→ **Set problem 1**
Please identify each line in the rows below that contains the string "Viewport", and copy those lines.

→ **Extracted text**
↓

Shohei Ohtani 2025 Topps Now Red Foil Relic /5 Sale
Goldin sold a 2025 Topps Now Red Foil Shohei Ohtani game-used relic /5 for $24,705. See why this ultra-rare MLB Authenticated card matters to collectors.

Sold Card
2025 Topps Now Relics Red Foil #884A Shohei Ohtani Game-Used Relic Card (#5/5) - Topps Sealed - MLB Authenticated
Sale Price
Platform
Goldin2025 Topps Now Relics Red Foil #884A Shohei Ohtani Game-Used Relic Card (#5/5) - Topps Sealed - MLB Authenticated Sells for $24,705
On May 8, 2026, Goldin auctioned a 2025 Topps Now Relics Red Foil #884A Shohei Ohtani Game-Used Relic Card, serial numbered 5/5, for $24,705. For an ultra-modern (roughly 2018–present) baseball card, this is a notable data point, especially for collectors who track Ohtani’s game-used and low-serial cards.

↑

→ **Dataset excerpts**
↓

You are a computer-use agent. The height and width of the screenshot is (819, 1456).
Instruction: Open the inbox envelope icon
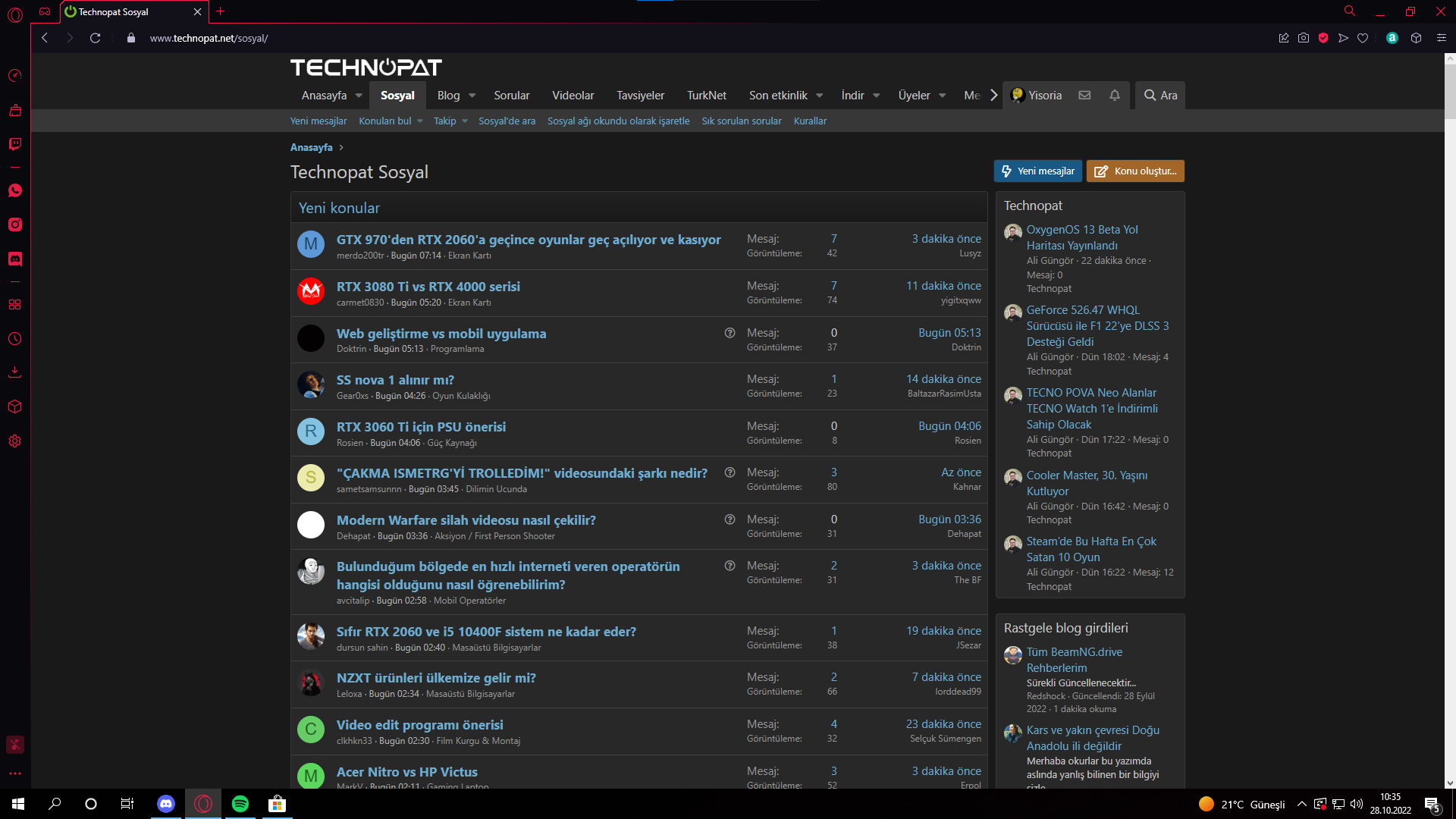(x=1084, y=96)
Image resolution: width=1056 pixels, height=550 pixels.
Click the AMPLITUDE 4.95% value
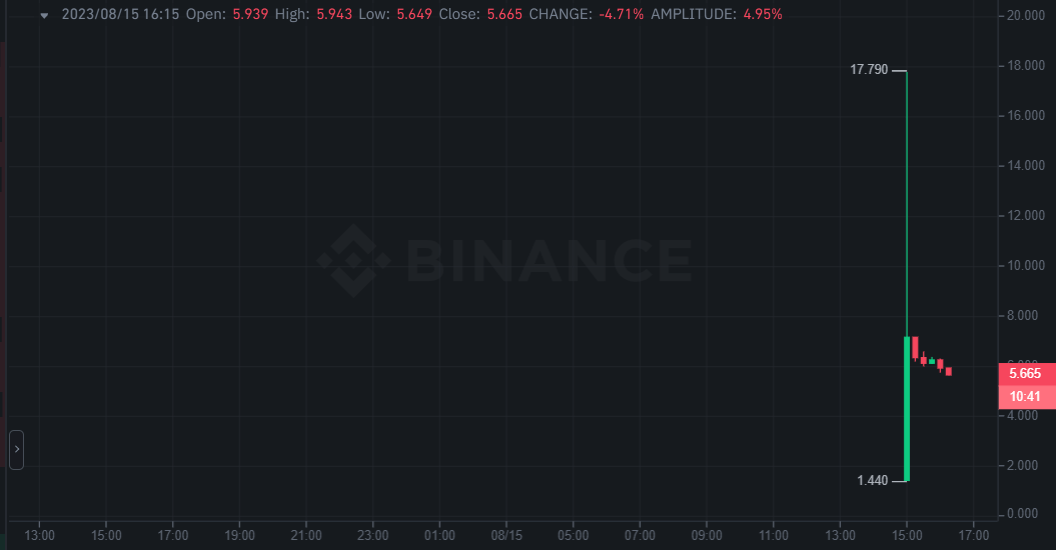pyautogui.click(x=762, y=14)
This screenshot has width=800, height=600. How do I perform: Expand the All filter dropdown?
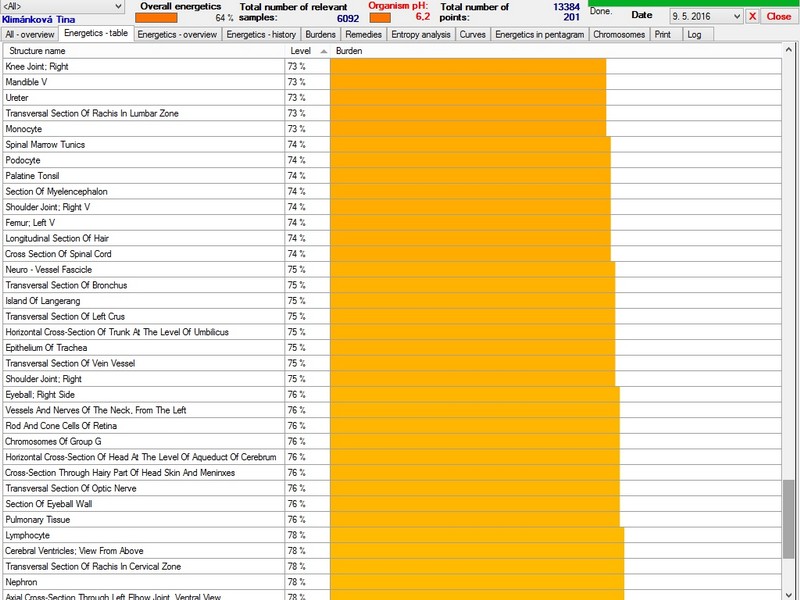click(119, 6)
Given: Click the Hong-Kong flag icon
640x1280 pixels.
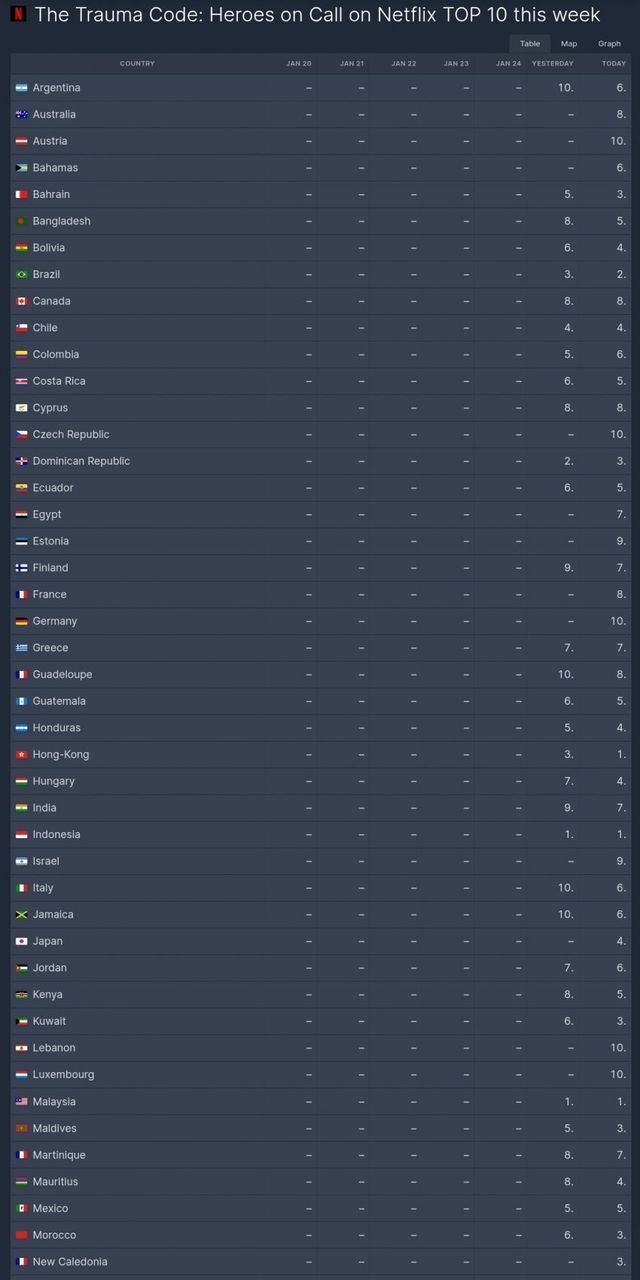Looking at the screenshot, I should point(22,755).
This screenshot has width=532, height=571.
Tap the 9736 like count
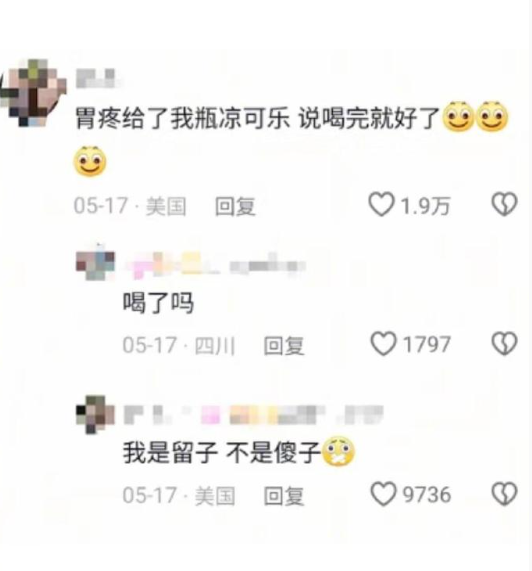pos(427,495)
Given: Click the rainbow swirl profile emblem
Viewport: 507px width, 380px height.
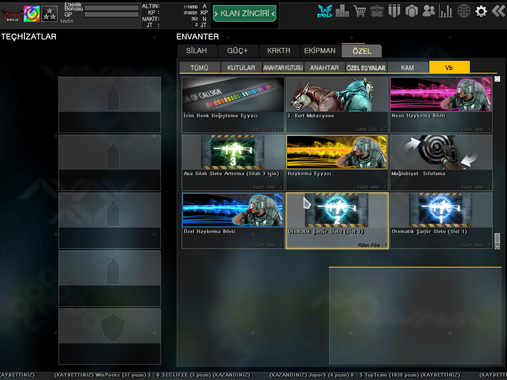Looking at the screenshot, I should pyautogui.click(x=32, y=14).
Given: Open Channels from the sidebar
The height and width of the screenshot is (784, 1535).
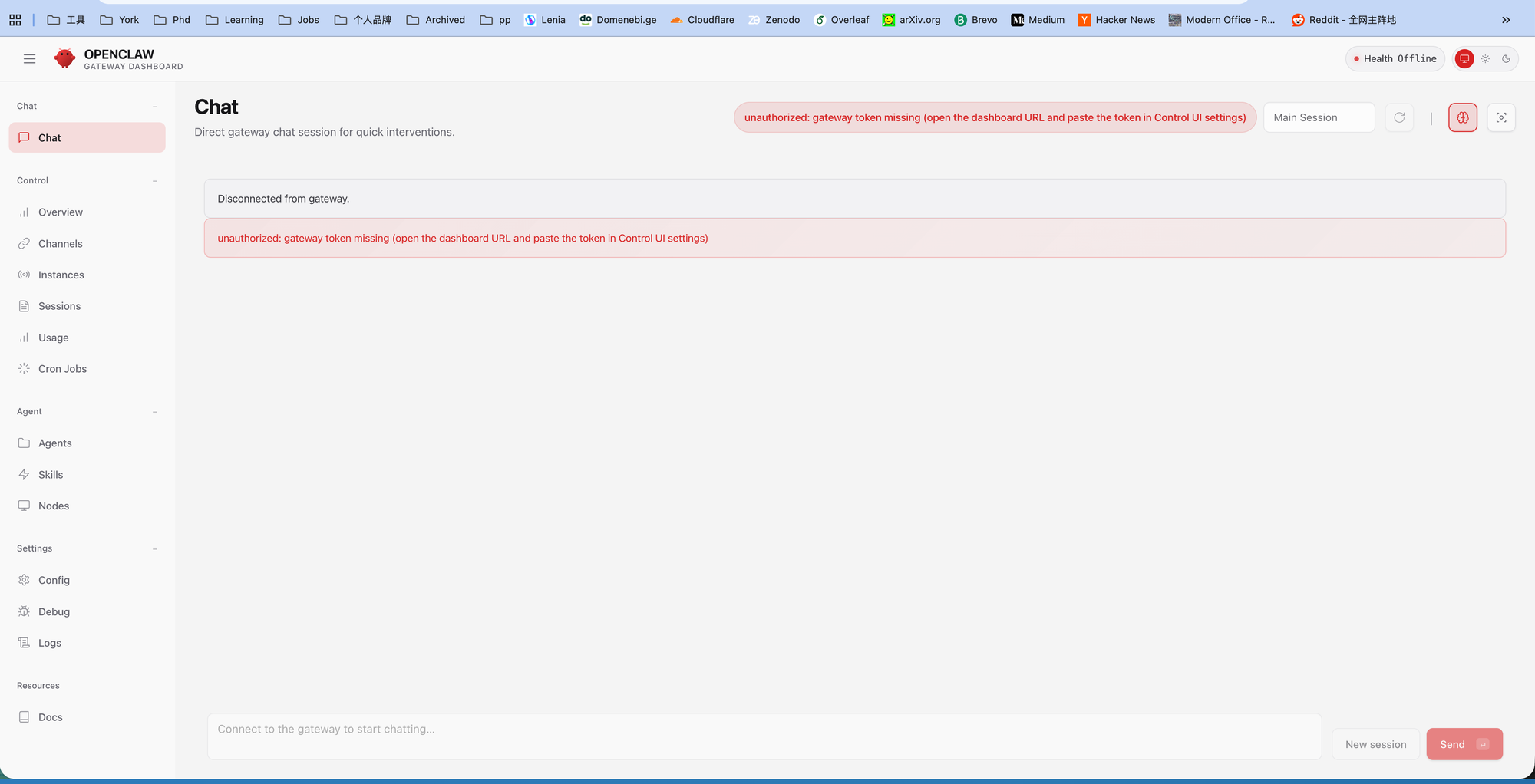Looking at the screenshot, I should (x=60, y=244).
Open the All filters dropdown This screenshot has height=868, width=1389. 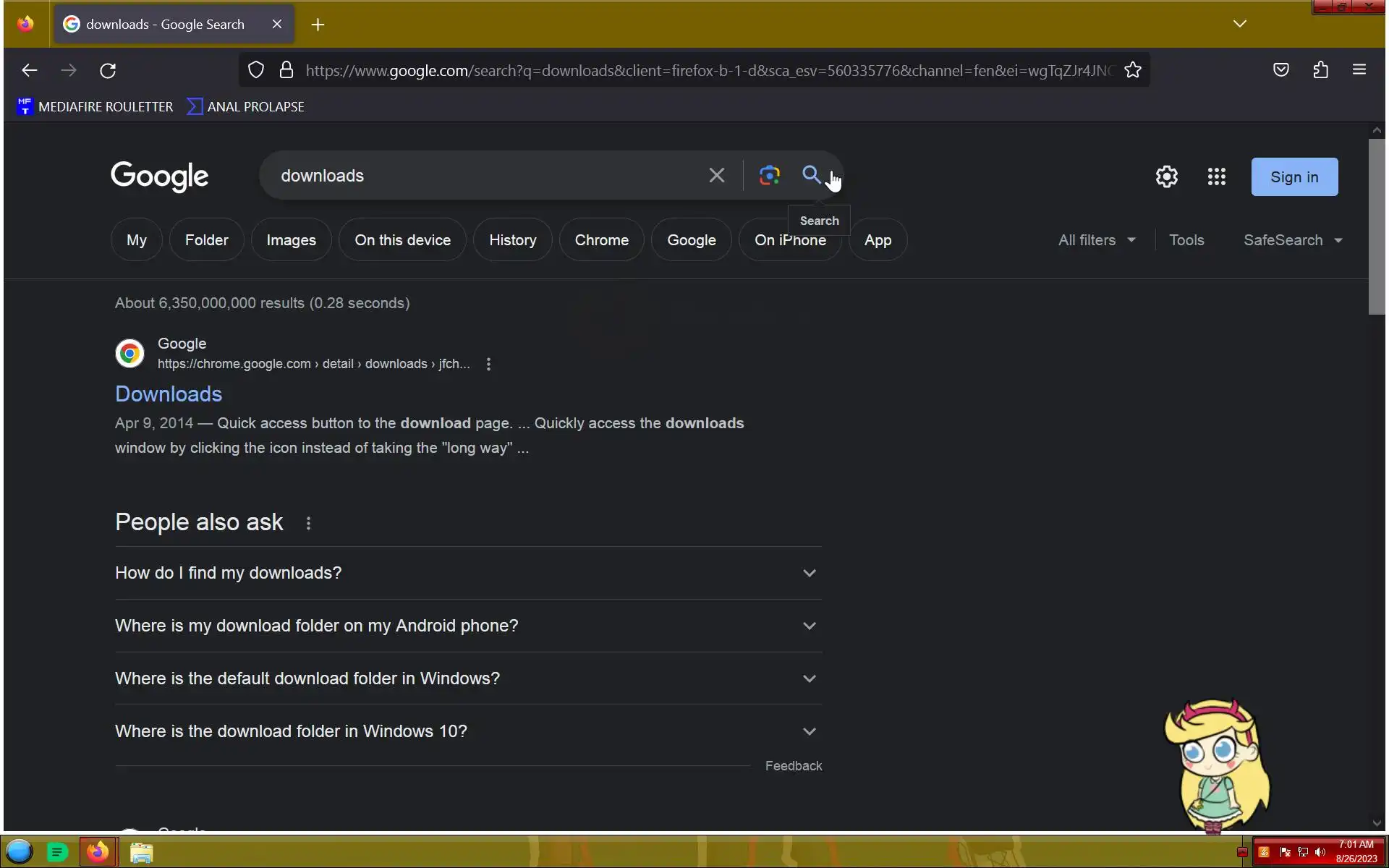(1096, 240)
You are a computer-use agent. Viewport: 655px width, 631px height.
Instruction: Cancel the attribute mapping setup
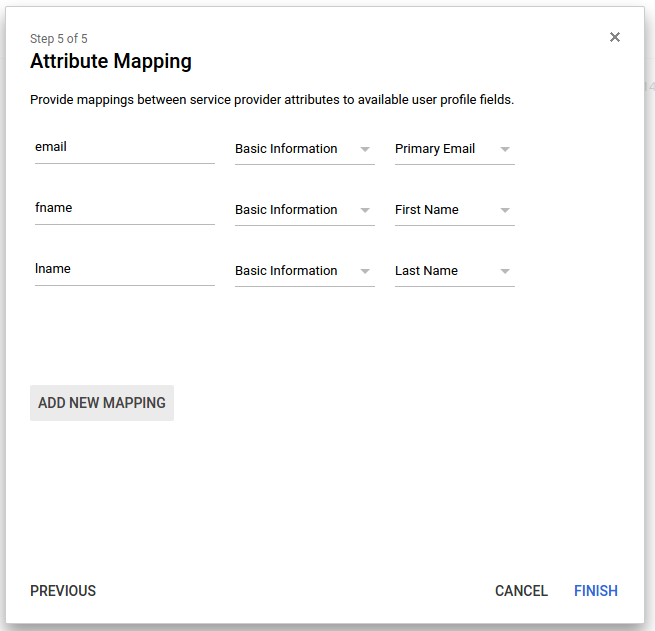click(521, 591)
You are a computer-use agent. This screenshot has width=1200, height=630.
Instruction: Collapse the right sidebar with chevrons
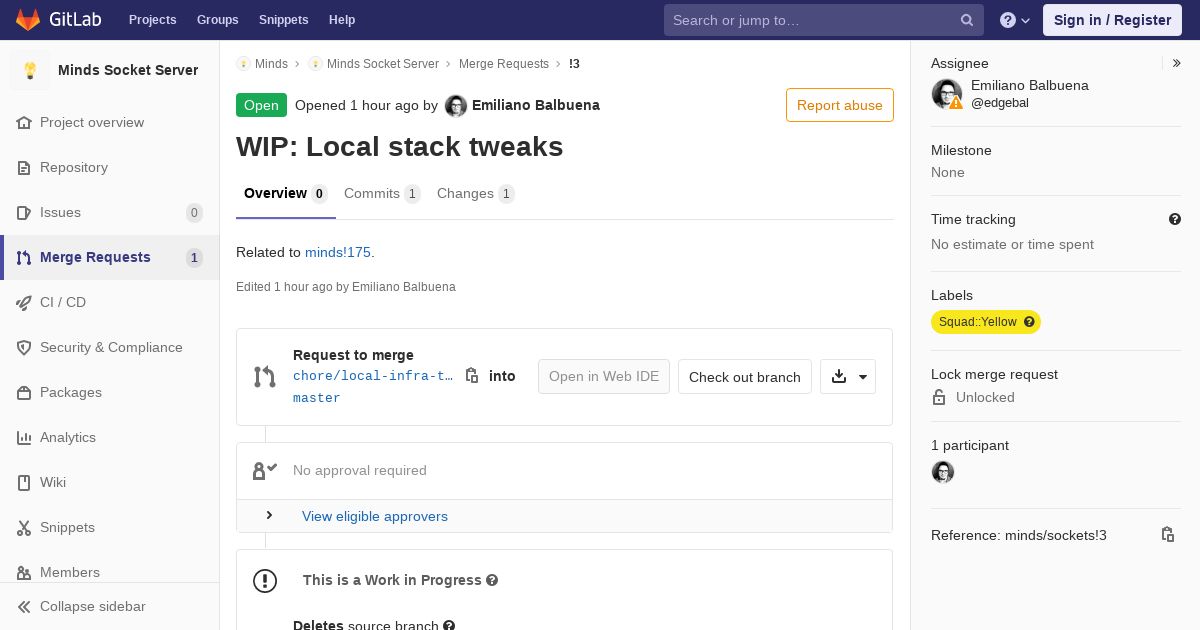tap(1177, 63)
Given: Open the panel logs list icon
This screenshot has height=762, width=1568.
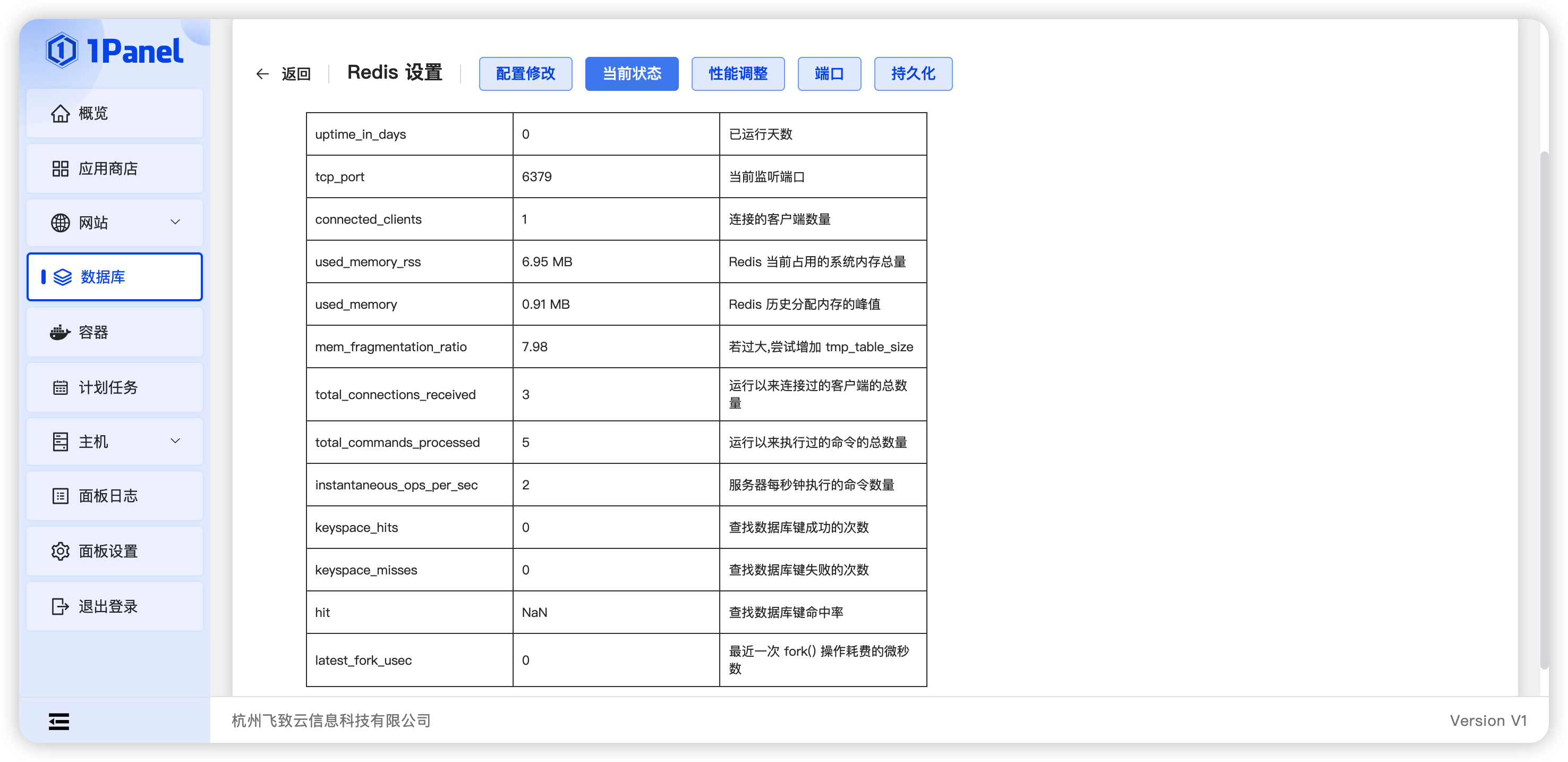Looking at the screenshot, I should pos(60,496).
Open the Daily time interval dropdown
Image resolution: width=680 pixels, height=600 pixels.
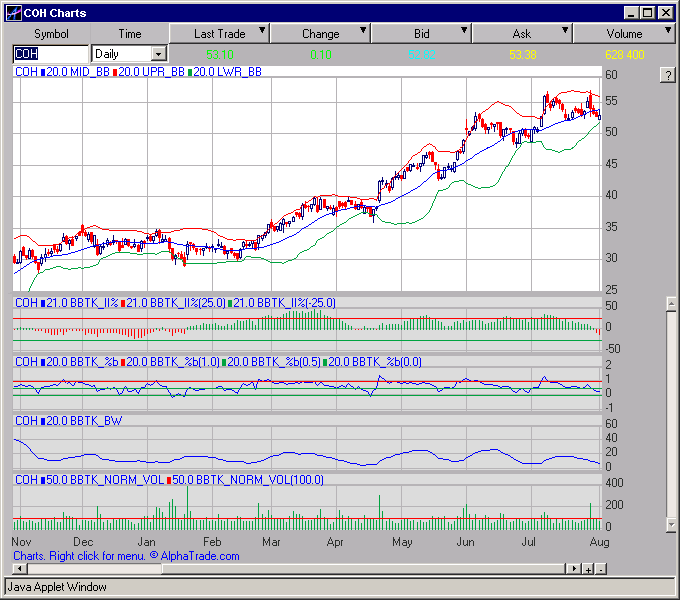[158, 53]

↑

→ **Set problem 2**
Give again, word for word, the part of the Ohtani card sale text above that opens with the words containing "Shohei Ohtani 2025" and closes with "and low-serial cards.".

→ **Written solution 1**
Viewport: 507px width, 380px height.
You are a computer-use agent. Viewport: 655px width, 631px height.

→ **Written solution 2**
Shohei Ohtani 2025 Topps Now Red Foil Relic /5 Sale
Goldin sold a 2025 Topps Now Red Foil Shohei Ohtani game-used relic /5 for $24,705. See why this ultra-rare MLB Authenticated card matters to collectors.

Sold Card
2025 Topps Now Relics Red Foil #884A Shohei Ohtani Game-Used Relic Card (#5/5) - Topps Sealed - MLB Authenticated
Sale Price
Platform
Goldin2025 Topps Now Relics Red Foil #884A Shohei Ohtani Game-Used Relic Card (#5/5) - Topps Sealed - MLB Authenticated Sells for $24,705
On May 8, 2026, Goldin auctioned a 2025 Topps Now Relics Red Foil #884A Shohei Ohtani Game-Used Relic Card, serial numbered 5/5, for $24,705. For an ultra-modern (roughly 2018–present) baseball card, this is a notable data point, especially for collectors who track Ohtani’s game-used and low-serial cards.